Mon arrière-arrière grand oncle, Ernest, travaillait à l'usine. Un jour, une scie a sauté et lui a crevé les deux yeux et coupé le bout du nez, comme dans la chanson Pirouette Cacahuète. L'oncle Ernest est devenu aveugle. A vie.
C'était dans les années 30, sa famille était pauvre, et la recherche médicale ne permettait pas d'envisager une greffe à l'époque, alors il a vécu sans ses yeux, avec son demi-nez, et il a continué à couper du bois à l'usine, à l'aveugle, en distingant les planches de bois au toucher.
Mais les années 2010 ne sont pas vraiment différentes... On dénombre de plus en plus de cas d'épuisements personnels, de burn-out, de dépressions sévères, des suicides sur le lieu de travail, de maladies professionnelles...

++++++

> _SÉRIE D'EXERCICES_
- a) Recopiez le passage du texte sur l'oncle Ernest qui débute par « Mon arrière-arrière grand » et s'achève après « bois au toucher. », en remplaçant « Ernest » par « Marcel ».
- b) D'après le texte sur l'oncle Ernest, à quelle époque l'accident a-t-il eu lieu ?
- c) Écrivez la suite du texte sur l'oncle Ernest, après sa dernière phrase.
Les enregistrements ci-dessous proviennent d'une source différente.

> _DONNÉES FOURNIES_
++++++

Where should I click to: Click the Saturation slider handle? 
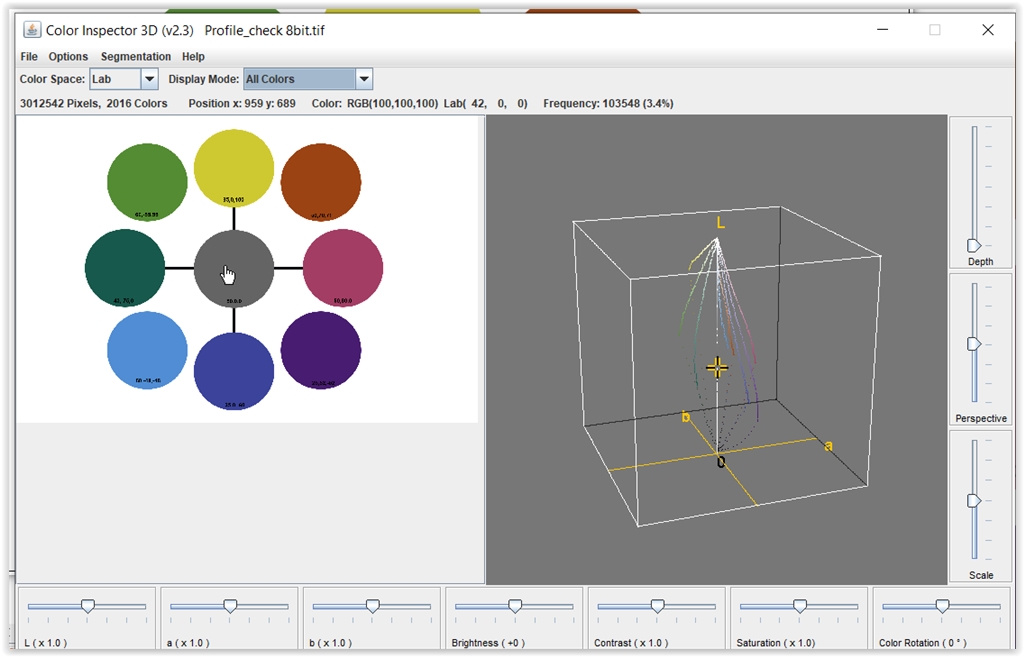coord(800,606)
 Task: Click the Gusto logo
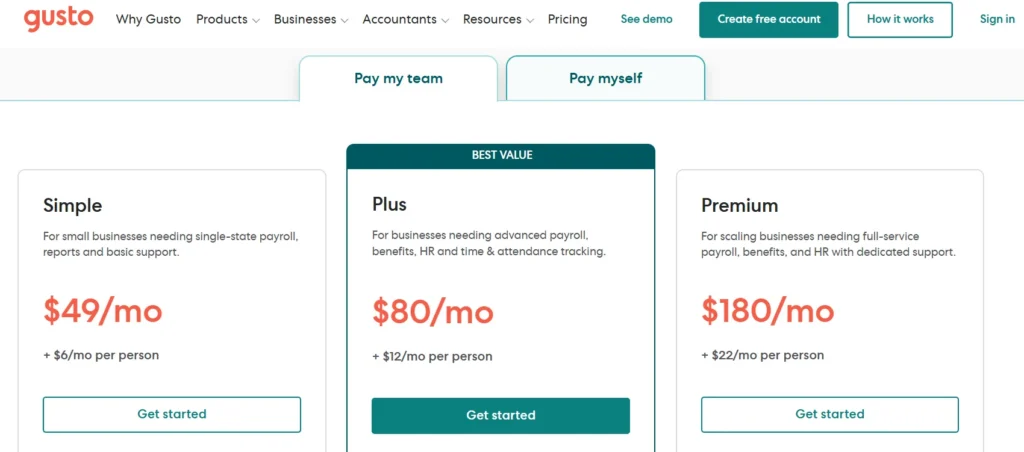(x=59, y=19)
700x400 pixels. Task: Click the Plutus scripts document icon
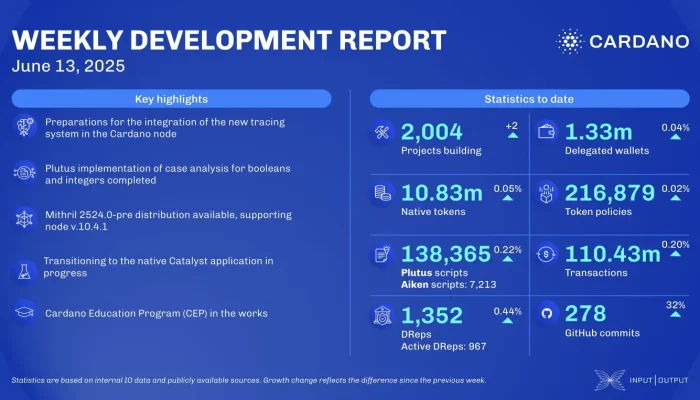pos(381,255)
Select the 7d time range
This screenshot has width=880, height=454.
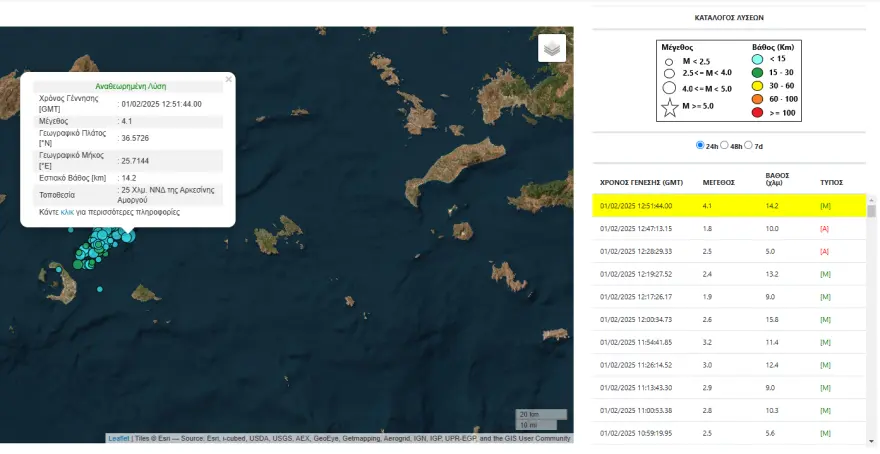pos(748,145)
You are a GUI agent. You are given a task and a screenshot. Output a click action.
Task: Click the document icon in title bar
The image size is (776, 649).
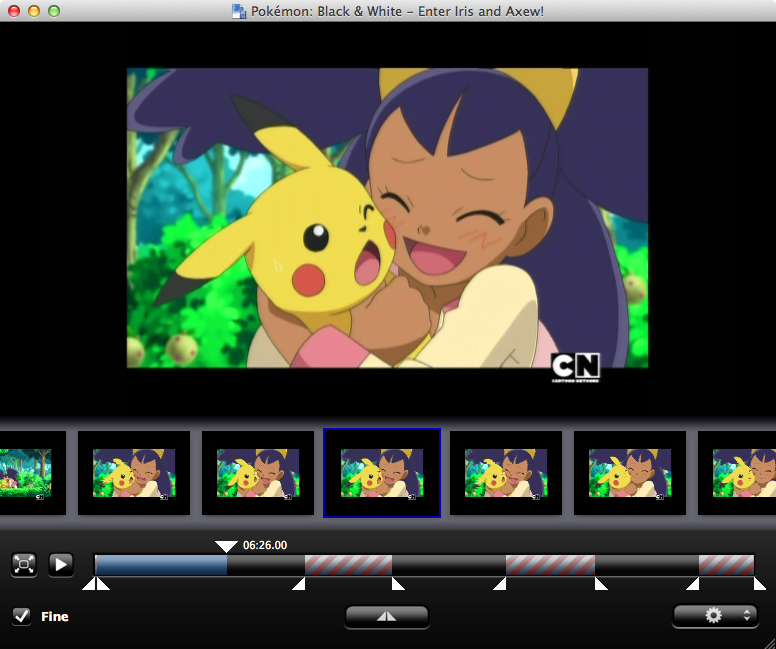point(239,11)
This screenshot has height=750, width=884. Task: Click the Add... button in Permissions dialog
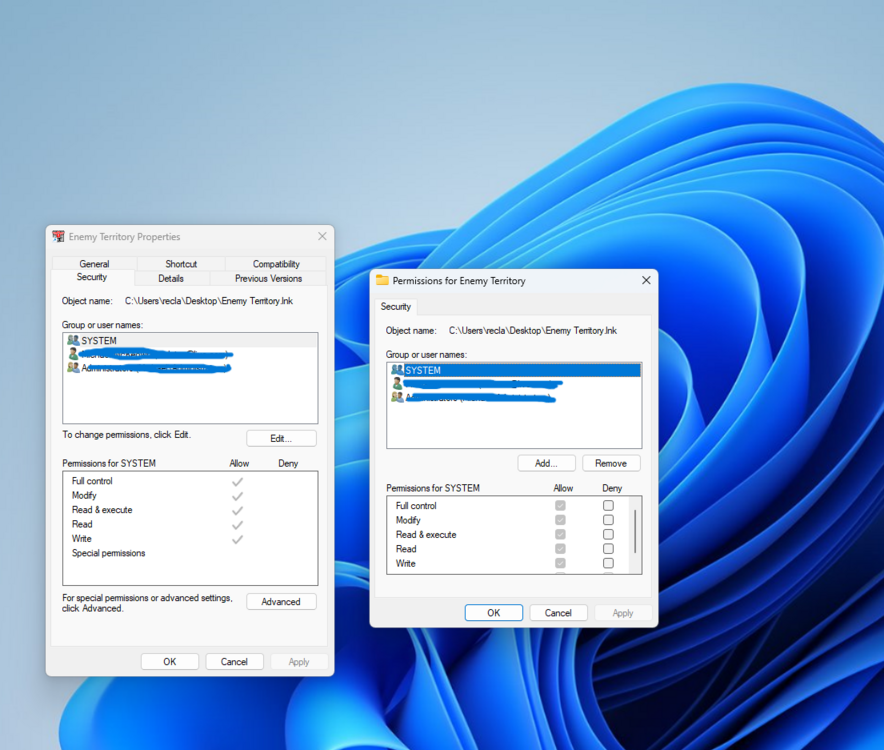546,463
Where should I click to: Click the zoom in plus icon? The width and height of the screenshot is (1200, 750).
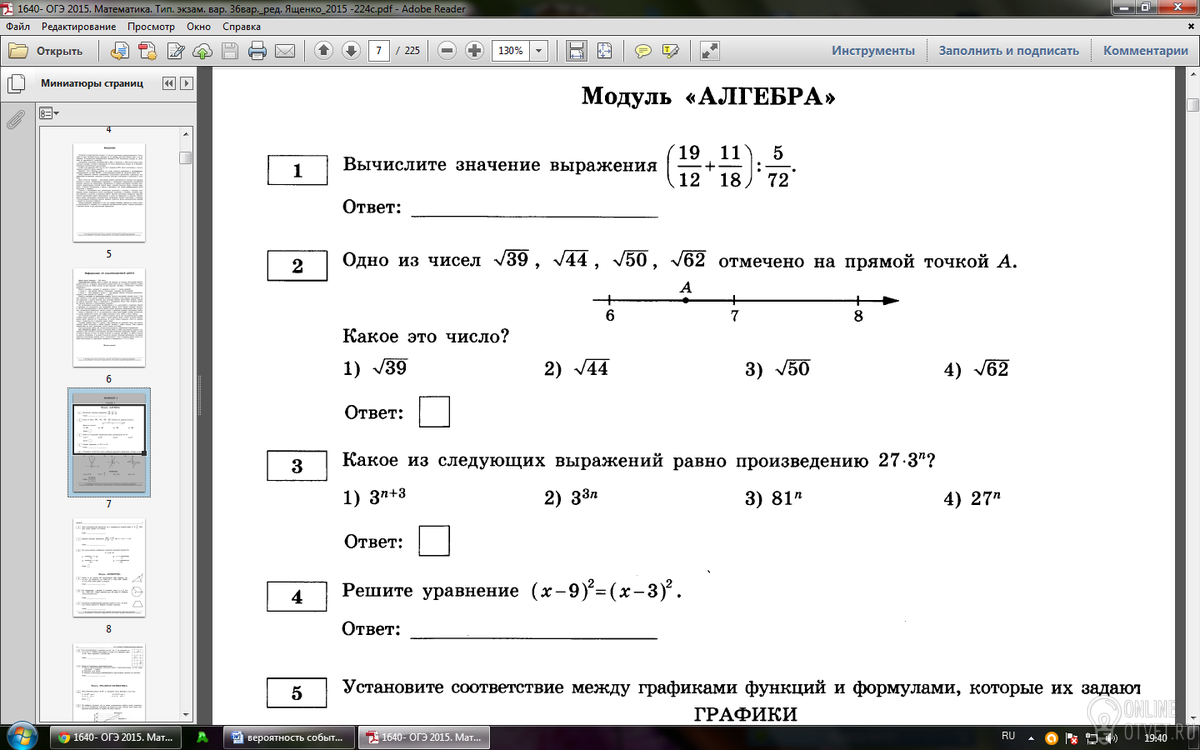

++++++

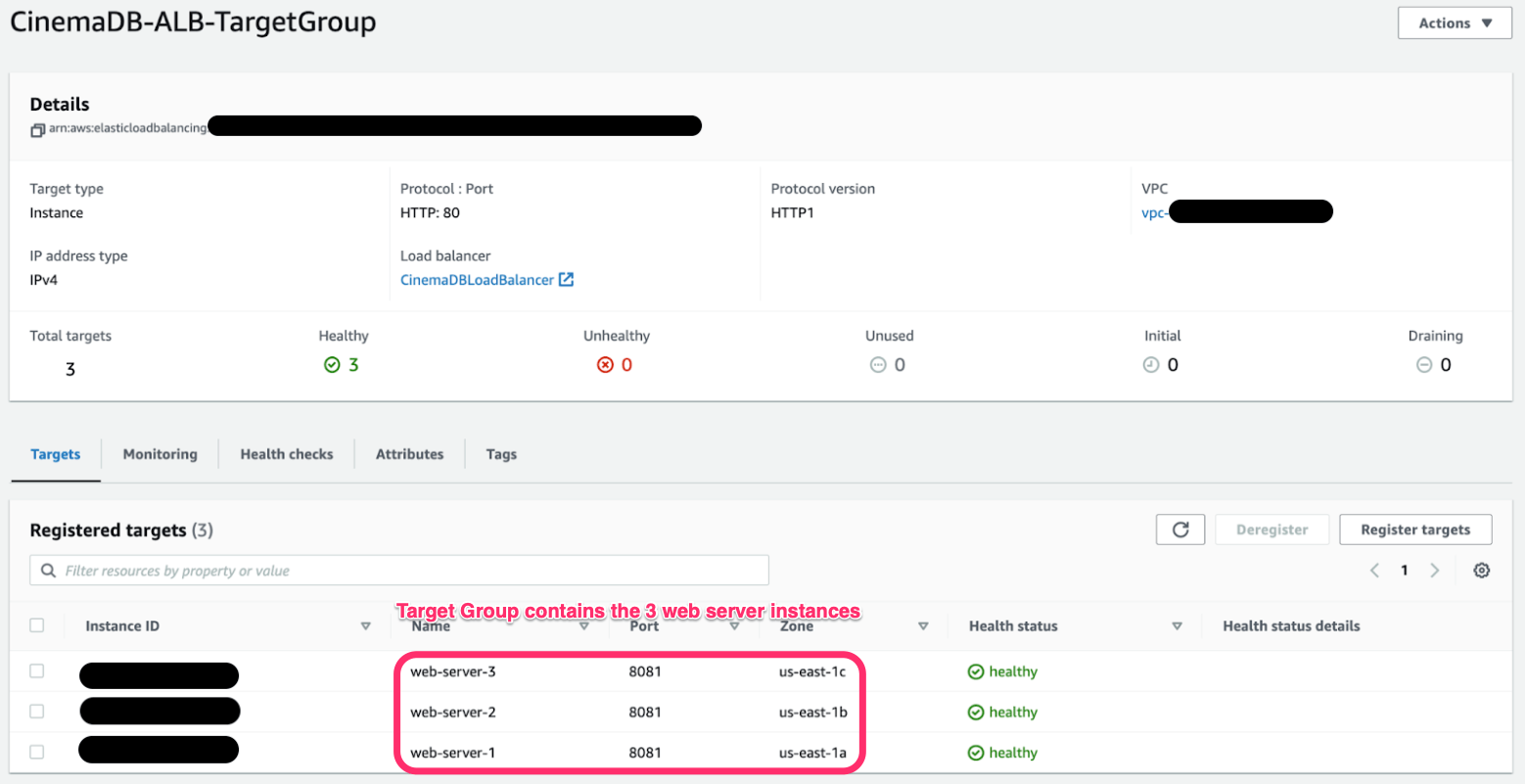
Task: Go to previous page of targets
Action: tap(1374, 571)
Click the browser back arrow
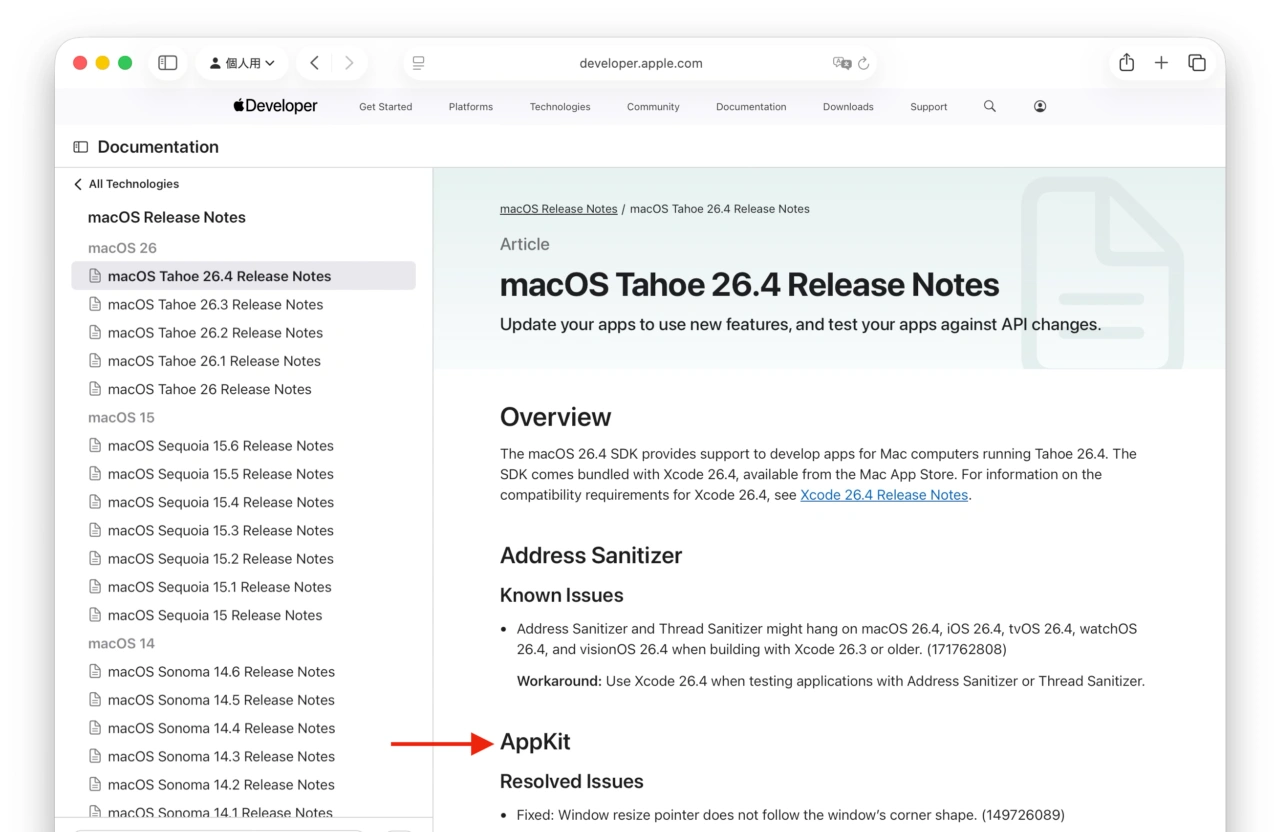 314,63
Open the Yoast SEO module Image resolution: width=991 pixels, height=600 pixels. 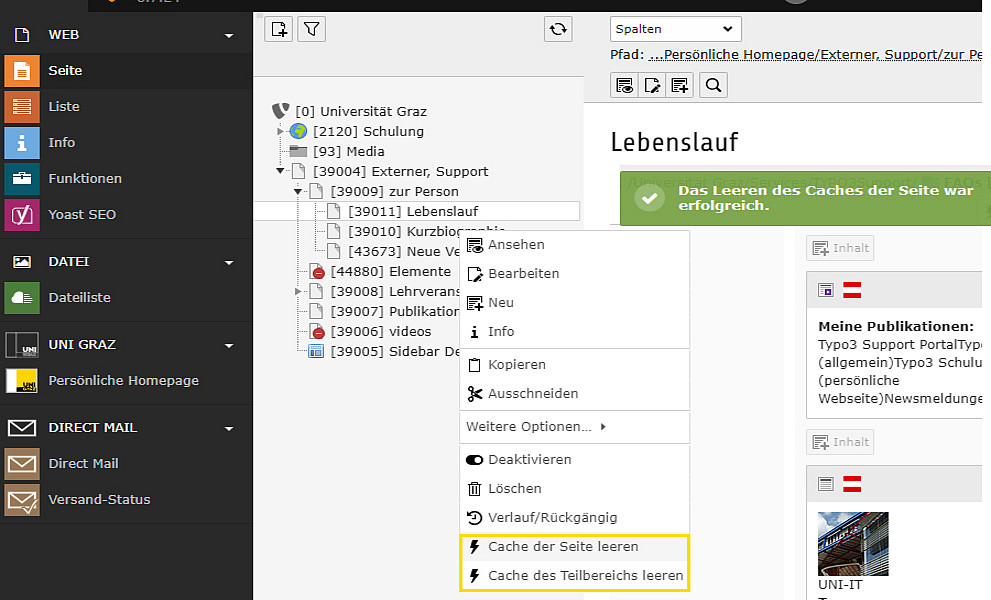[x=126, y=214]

++++++

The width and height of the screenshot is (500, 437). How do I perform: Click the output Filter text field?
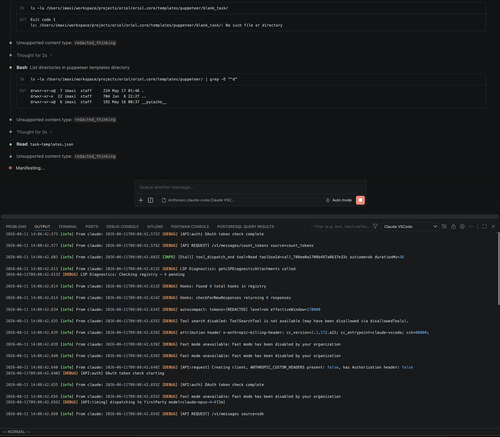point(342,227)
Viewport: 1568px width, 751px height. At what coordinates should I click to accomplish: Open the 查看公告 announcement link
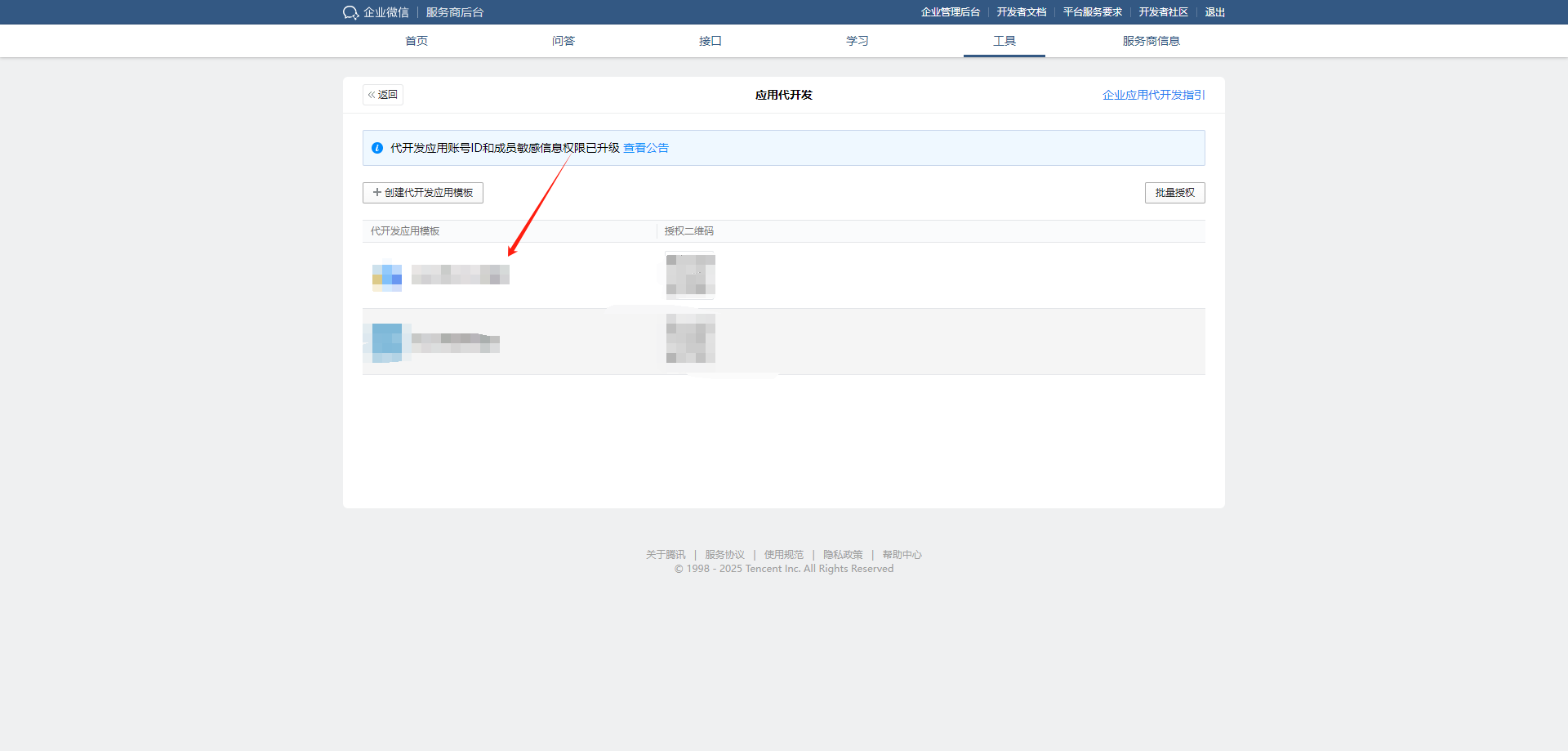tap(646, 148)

++++++

> _CORRIGÉ DES EXERCICES_
- a)
Mon arrière-arrière grand oncle, Marcel, travaillait à l'usine. Un jour, une scie a sauté et lui a crevé les deux yeux et coupé le bout du nez, comme dans la chanson Pirouette Cacahuète. L'oncle Marcel est devenu aveugle. A vie.
C'était dans les années 30, sa famille était pauvre, et la recherche médicale ne permettait pas d'envisager une greffe à l'époque, alors il a vécu sans ses yeux, avec son demi-nez, et il a continué à couper du bois à l'usine, à l'aveugle, en distingant les planches de bois au toucher.

- b) Dans les années 30.

- c)
Je pense aux dos bloqués des caissières de supermarchés, je pense aux infirmiers et aide-soignants de nuit, je pense aux enseignants épuisés nerveusement, je pense aux chômeurs et aux chômeuses qui envoient des CV à la chaîne, je pense aux tendinites des travailleurs/euses sur claviers d'ordinateurs, aux lunettes de vue à force de nuits blanches à travailler sur des dossiers; aux trajets fatigants; je pense aux risques professionnels des femmes enceintes qui travaillent.
Récemment, nous parlions des mères célibataires qui concilient vie privée et vie professionnelle sans l'aide d'un ou d'une conjoint/e. Permettez-moi de citer Erin Brokovitch:
"Comment osez-vous me dire que mon travail, ce n'est pas personnel ? Bien sûr que c'est personnel ! Mon travail, c'est ma sueur, mon énergie, mon attention le soir sur les dossiers pendant les dîners familiaux, et mon temps loin de mes enfants ! Alors ne me redites plus jamais que mon travail n'est pas personnel !"
Alors à chaque fois que j'entends quelqu'un parler du "coût du travail" pour désigner des "charges" en faisant fi de la vraie "richesse" qui crée le fruit du travail, j'ai mal aux yeux; j'ai envie de lui envoyer un colis piégé avec de la sueur, du sang et des larmes; et j'ai envie de l'envoyer travailer un peu dans l'usine de l'oncle Ernest, voir s'il trouve encore que le sang, ça coûte trop cher.